By DavidLundell September 26, 2025
This article is the fourth in a series about Custom Attributes in Entra ID and will discuss the Data Types that each of these approaches can use.
- Names and aliases
- Naming Conventions
- Resource Types
- Data Types
- Lifecycle
- Limitations
- Use Cases
- Decision Tree
| Resource Types | Extension attributes | Directory Extensions | Schema Extensions | Open Extensions | Custom Security Attributes |
| String | Y | 256 characters | Y | Y | 64 Characters |
| Binary | N | Y | Y | N | N |
| Boolean | N | Y | Y | N | Y |
| DateTime | N | Y | Y | N | N |
| Integer | N | Y | Y | N | Y |
| LargeInteger | N | Y | N | N | N |
| Multi-valued Attributes | N | Y | N | Y | Y |
| Strongly Typed | N | Y | Y | N | Y |
Going beyond single valued strings
If you need to go beyond single valued string data then Extension Attributes are out. If you need to go beyond Multi-valued String data then Open Extensions are out (although the apps use it can store whatever they want in the string and interpret it however they want).

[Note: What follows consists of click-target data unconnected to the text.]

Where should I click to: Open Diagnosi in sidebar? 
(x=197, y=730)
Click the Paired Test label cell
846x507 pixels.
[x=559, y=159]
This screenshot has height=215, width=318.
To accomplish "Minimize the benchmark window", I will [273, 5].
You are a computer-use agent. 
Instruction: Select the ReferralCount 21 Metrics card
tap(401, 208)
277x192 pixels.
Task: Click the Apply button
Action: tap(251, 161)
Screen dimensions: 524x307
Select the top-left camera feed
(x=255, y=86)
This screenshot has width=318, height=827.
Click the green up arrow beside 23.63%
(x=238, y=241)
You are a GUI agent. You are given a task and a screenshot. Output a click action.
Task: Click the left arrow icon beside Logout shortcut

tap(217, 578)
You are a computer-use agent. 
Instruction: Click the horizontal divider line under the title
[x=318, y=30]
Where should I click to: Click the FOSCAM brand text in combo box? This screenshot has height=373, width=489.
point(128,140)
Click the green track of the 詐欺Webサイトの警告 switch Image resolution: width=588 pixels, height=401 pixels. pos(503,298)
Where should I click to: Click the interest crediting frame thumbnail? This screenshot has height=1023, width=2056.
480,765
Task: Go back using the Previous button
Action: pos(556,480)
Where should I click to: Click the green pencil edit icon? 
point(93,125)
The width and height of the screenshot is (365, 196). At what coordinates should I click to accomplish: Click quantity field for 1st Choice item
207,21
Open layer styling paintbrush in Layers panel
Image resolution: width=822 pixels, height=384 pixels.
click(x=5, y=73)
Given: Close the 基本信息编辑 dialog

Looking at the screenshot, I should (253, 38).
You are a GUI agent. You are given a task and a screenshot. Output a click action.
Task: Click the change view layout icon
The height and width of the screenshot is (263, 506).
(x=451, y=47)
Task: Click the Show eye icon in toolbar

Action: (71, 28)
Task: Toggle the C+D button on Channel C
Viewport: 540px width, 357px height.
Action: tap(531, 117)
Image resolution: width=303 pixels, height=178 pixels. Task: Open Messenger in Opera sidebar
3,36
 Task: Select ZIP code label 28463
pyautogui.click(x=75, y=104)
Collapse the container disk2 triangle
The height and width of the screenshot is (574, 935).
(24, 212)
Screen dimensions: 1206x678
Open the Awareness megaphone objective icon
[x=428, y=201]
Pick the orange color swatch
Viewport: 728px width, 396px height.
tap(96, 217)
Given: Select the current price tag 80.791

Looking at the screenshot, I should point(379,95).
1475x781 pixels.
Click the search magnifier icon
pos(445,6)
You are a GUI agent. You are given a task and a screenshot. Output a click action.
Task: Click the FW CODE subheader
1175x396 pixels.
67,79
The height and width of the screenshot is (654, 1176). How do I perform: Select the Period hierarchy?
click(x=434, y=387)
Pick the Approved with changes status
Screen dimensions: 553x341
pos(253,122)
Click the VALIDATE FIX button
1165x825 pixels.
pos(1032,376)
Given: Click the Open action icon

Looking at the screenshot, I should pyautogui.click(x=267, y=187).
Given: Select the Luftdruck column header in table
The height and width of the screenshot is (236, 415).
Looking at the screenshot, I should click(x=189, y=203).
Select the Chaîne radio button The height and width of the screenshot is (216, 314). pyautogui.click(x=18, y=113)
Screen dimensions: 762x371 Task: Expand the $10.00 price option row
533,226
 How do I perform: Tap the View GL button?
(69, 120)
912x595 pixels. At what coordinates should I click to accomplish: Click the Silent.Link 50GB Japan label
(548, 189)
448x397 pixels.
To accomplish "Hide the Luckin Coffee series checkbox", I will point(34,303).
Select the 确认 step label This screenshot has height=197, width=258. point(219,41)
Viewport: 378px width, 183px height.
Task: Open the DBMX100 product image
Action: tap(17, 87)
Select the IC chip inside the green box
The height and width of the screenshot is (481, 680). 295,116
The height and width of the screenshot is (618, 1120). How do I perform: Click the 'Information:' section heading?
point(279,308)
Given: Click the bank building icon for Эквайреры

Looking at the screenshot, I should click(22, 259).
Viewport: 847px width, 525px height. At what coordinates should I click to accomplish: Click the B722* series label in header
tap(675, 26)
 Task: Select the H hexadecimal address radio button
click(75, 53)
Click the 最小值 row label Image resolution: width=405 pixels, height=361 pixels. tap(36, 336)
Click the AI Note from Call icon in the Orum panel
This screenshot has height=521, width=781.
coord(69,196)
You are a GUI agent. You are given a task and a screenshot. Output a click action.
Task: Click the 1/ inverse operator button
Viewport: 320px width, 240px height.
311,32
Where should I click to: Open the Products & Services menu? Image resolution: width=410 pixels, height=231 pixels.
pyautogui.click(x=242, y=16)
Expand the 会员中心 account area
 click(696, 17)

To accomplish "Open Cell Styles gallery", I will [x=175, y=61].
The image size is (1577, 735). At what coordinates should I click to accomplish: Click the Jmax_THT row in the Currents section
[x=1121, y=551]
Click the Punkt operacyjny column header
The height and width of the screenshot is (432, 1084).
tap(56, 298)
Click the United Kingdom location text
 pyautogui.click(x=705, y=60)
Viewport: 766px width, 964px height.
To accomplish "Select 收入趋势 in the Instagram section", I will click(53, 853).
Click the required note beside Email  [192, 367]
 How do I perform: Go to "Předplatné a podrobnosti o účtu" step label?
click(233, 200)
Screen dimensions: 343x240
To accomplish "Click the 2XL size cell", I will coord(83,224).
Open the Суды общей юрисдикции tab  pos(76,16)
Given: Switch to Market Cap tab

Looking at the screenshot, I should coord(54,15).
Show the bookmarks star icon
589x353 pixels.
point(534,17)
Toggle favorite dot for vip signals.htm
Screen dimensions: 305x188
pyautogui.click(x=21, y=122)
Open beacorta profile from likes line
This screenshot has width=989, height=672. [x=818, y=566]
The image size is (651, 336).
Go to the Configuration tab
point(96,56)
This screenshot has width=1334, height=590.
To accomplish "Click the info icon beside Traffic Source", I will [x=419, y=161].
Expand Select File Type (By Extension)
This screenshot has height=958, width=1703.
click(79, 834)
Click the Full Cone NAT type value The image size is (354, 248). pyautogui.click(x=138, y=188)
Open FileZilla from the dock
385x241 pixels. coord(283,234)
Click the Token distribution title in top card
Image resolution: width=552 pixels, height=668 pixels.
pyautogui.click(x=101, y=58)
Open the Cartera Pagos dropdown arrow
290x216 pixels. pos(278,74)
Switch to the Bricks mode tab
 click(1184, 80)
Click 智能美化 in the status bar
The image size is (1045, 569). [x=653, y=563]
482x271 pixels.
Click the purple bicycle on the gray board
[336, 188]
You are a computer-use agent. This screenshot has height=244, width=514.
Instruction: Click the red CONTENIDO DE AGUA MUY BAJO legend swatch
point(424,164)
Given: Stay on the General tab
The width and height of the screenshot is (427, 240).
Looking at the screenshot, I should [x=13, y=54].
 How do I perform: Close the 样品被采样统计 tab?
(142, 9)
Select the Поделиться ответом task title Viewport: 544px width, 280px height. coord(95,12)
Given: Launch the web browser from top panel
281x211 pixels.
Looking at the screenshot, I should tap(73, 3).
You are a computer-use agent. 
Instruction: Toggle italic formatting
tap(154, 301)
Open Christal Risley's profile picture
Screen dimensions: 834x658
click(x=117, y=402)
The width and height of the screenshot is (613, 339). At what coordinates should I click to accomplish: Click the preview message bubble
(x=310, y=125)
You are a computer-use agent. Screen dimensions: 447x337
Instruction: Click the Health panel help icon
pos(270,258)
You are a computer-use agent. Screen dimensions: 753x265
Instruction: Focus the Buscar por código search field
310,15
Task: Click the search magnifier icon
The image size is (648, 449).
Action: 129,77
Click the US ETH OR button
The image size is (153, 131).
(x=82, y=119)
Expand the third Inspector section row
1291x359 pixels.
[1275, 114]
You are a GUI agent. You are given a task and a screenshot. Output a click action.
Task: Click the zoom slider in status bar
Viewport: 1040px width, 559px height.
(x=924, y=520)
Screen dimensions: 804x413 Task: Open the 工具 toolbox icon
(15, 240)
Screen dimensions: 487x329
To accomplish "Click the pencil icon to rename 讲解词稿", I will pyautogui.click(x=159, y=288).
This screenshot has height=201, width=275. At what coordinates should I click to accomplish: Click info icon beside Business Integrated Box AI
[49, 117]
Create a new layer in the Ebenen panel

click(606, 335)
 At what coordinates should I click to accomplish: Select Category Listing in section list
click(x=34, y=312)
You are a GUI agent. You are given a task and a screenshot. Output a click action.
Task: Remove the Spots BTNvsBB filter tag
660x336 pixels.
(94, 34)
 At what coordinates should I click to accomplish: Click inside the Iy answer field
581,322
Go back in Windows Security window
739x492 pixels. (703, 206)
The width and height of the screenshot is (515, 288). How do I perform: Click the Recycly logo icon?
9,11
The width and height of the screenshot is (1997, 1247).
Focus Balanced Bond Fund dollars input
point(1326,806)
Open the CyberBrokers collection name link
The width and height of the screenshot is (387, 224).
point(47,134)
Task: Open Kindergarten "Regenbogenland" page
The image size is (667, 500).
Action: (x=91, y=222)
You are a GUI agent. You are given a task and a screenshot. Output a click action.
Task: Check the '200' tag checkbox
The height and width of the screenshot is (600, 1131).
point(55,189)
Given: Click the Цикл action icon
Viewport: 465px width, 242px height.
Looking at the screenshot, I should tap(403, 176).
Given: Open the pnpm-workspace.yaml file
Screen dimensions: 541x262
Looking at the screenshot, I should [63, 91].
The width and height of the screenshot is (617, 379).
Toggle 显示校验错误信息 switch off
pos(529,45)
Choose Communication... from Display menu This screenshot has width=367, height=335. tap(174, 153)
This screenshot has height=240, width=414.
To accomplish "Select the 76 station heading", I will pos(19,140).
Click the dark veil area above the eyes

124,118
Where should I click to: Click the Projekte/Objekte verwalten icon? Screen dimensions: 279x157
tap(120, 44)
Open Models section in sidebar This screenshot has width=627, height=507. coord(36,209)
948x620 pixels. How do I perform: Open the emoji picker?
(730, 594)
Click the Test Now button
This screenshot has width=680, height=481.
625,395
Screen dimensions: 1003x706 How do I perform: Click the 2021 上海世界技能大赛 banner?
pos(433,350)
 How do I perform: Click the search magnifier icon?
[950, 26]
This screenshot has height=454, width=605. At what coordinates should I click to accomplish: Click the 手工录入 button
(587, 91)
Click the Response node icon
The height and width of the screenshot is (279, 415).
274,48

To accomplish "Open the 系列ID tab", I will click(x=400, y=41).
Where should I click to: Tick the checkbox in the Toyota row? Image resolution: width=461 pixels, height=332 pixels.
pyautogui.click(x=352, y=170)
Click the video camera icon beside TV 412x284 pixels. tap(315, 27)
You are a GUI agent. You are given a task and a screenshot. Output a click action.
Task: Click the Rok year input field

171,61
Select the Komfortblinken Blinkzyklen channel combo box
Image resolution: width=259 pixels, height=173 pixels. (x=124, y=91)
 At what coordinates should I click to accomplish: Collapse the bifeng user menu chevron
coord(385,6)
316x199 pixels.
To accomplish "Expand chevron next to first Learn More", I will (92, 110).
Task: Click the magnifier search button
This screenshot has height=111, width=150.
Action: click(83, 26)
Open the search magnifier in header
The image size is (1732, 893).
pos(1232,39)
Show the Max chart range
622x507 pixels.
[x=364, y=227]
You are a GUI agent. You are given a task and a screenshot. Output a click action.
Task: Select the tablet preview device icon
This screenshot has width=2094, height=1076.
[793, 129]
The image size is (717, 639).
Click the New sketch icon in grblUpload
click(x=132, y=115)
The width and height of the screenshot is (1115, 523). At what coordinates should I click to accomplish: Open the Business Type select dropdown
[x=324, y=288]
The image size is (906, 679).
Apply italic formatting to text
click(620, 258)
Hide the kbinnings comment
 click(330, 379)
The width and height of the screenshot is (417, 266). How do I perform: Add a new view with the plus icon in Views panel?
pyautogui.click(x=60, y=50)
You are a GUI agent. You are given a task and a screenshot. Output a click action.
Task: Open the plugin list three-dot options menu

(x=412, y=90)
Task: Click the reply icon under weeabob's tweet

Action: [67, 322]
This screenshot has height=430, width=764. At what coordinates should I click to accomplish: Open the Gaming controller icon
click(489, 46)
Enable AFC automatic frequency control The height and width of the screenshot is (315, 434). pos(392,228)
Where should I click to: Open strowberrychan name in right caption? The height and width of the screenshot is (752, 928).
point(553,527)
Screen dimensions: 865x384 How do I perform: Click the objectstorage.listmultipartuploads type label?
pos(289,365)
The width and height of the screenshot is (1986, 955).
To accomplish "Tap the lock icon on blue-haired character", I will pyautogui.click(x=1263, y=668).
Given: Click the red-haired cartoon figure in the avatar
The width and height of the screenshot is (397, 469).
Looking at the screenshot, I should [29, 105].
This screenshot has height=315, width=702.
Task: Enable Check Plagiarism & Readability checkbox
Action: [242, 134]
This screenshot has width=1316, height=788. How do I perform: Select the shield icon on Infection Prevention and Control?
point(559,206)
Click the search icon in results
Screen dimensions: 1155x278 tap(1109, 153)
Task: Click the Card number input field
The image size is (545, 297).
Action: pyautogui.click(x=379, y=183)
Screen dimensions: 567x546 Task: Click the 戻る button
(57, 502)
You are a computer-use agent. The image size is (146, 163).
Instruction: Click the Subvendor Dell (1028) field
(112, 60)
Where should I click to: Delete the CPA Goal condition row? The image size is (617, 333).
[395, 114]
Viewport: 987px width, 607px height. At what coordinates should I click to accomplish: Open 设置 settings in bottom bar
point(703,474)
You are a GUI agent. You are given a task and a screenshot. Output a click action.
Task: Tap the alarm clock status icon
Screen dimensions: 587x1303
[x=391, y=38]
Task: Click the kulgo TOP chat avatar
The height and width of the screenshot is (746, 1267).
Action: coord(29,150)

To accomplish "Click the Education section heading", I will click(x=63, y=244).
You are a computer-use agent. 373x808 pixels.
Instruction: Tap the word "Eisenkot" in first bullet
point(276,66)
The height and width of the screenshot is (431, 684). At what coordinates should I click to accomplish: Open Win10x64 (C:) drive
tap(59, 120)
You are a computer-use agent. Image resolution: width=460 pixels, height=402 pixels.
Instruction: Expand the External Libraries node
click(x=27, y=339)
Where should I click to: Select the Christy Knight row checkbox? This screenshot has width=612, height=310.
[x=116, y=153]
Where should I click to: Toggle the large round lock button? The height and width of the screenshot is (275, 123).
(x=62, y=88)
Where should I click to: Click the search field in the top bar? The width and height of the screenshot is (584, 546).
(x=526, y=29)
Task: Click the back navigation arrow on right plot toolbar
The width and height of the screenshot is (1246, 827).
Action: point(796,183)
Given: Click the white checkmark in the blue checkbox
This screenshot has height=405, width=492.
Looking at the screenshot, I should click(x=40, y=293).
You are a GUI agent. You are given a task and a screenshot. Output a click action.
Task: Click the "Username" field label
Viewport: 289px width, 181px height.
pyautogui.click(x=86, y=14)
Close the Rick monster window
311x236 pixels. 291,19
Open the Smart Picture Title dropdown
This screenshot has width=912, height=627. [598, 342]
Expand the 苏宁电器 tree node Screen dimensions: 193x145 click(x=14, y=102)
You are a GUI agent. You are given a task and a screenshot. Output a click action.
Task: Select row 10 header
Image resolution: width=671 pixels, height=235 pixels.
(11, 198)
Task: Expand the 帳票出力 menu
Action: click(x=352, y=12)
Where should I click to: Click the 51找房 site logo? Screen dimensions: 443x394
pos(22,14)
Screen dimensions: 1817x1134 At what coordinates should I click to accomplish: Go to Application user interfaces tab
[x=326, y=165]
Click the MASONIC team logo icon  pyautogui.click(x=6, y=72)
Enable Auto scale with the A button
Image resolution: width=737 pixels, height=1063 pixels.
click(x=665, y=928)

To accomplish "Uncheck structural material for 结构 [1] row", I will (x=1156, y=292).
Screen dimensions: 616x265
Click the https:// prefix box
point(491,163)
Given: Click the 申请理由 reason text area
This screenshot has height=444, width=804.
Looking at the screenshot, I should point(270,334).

If you must use Extension Attributes then you are stuck with 15 single valued string attributes.
Custom Security Attributes – ok but limited
Custom Security Attributes have a 64 unicode character limit on strings, can’t handle binary nor DateTime.
Schema Extensions – ok but no multi-valued
Schema Extensions cannot do multi-valued or 64-bit integers, however they cover everything else.
Directory Extensions are the most flexible
Directory Extensions are the most flexible although strings are limited to either 250 or 256 unicode characters (Connect Sync docs say it truncates it 250 but other docs say limit is 256 and they could both be right – the actual limit could be 256 but Entra ID Connect is or was configured to truncate at 250 characters.
What type is missing?
What type is missing from all of these that is so crucial to a directory? – Reference (i.e. Manager, Owner, Member). I don’t see a way to add Reference attributes.